Jak wspomnieliśmy w odc. pierwszym*, czas lotu tupolewa z delegacją Tuska obliczono od momentu ruszenia samolotu sprzed Terminala Wojskowego na Okęciu. Wynosił on 70’, po trasie: EPWA-RUDKA-ASKIL- XUBS. Plan zrealizowano, choć rzeczywisty (co do minuty) czas i trasa tego lotu między punktami ASKIL-XUBS nie są publicznie znane – z pewnością dlatego, żeby nie wzbudzać „niezdrowych sensacji” porównując oba loty.

Taką samą trasę miał pokonać trzy dni później ten sam samolot, mimo, że w pierwotnych planach (z 30 marca 2010) dowódca eskadry tupolewów, płk Bartosz Stroiński, zakładał dlań odmienny kierunek lądowania – od zachodu - jako czasowo krótszy (patrz: „plan Stroińskiego”).

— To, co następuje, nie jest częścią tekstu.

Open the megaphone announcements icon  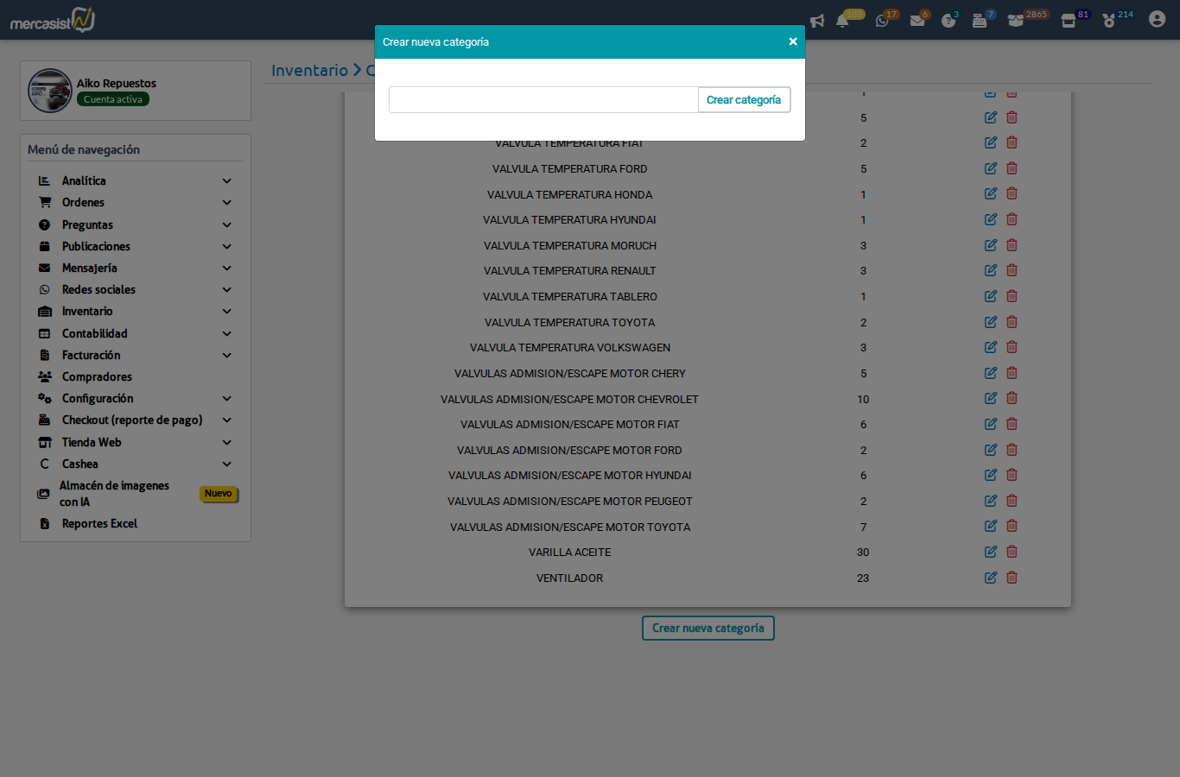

Nie została do tej pory wyjaśniona przyczyna, dla której dowódca eskadry planował (zaledwie kilka dni wcześniej) dla lotu w dniu 10 kwietnia lądowanie od zachodu – po czym sam poleciał (jako Kapitan tupolewa) 7 kwietnia lądować od wschodu…

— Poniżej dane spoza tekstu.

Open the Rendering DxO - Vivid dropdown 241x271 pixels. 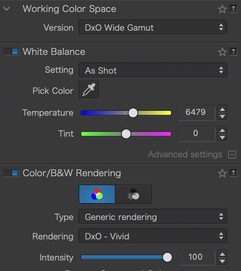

Przyczynę tę można było by łatwo wyjaśnić, ale ponoć to nikogo nie interesuje – bądź też nie jest to możliwe ze względu na obowiązującą płk. Stroińskiego „tajemnicę śledztwa”.

Stąd niniejsza analiza problemu.

 

Plany lotu

Pokazano publicznie dwa plany lotu tupolewa na dzień 10.04.2010.

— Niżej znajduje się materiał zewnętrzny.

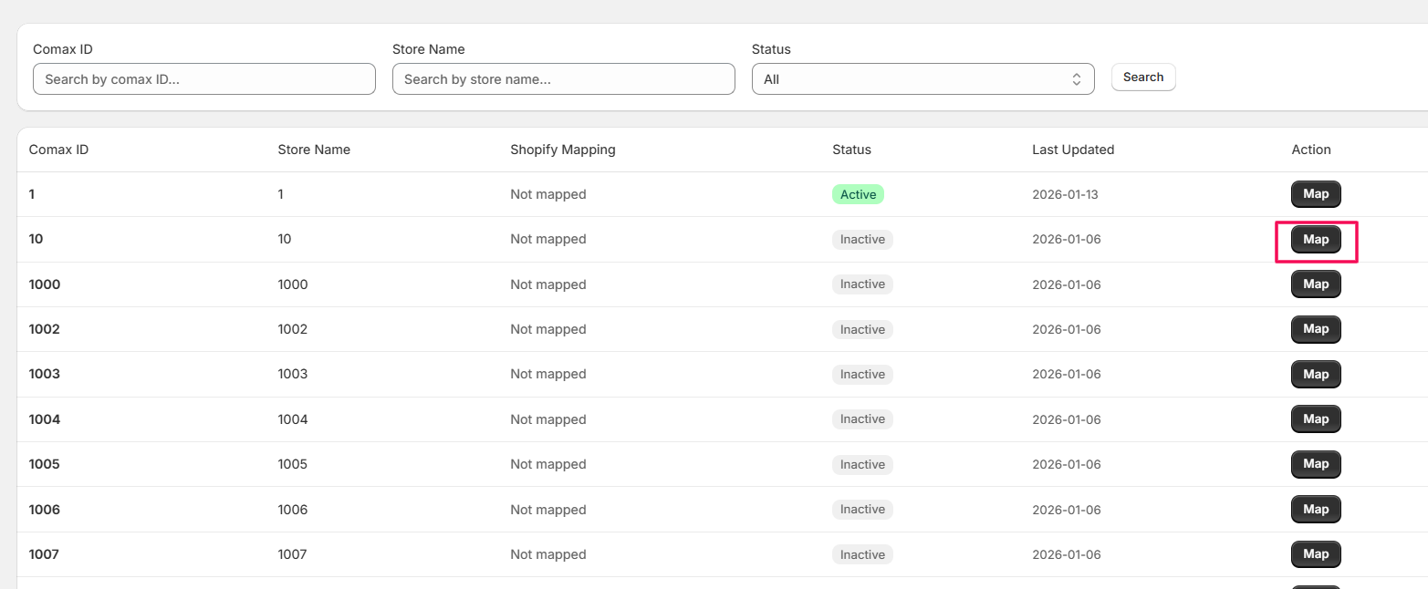This screenshot has width=1428, height=589.
Task: Click Map in the 1007 row
Action: pos(1315,554)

1. Wspomniany „plan Stroińskiego” zakładał czas lotu 65’ (podejście od zachodu) i, co więcej, zakładał pokonanie trasy ASKIL-XUBS w … 7 minut!

2. „Plan Szpinety” - z 9 kwietnia (plan pochodzi z prezentacji tv dokonanej przez Dariusza Szpinetę: ]]>https://www.tvn24.pl/wiadomosci-z-kraju,3/kolejny-dowod-ze-lot-do-smolenska-byl-wojskowy,147387.html]]>) – zakładał czas lotu 75’ i podejście wschodnie; zakładał przy tym sposobie podejścia przejście samolotu lecącego od ASKIL przez punkt RALOT**, leżący na południowy wschód od lotniska (w rzeczywistości 10 kwietnia tupolew nadlatywał od południowego zachodu). Z różnicy czasowej obu planów wynika, że lądowanie „z trasy” (a nie „po kręgu”) było możliwe tak od wschodu, jak i od zachodu, ale płk. Stroiński najwyraźniej nie był powiadomiony na tydzień przed pierwszym kwietniowym lotem do Smoleńska (z Tuskiem) o zamknięciu przez Rosjan podejścia zachodniego! „Zamknięto” by ten kierunek specjalnie w ostatniej chwili, bez wiedzy Kancelarii Prezydenta? - bo przecież kilka godzin po „katastrofie” kierunek odblokowano…

 

Trasa lotu

Wg MAK (wersja polska, s. 119) plan zmieniono w trakcie lotu od ASKIL na:

-ASKIL

-DRL1 (punkt na zachodnim przedłużeniu pasa lotniska, w odległości 3,6 km od XUBS)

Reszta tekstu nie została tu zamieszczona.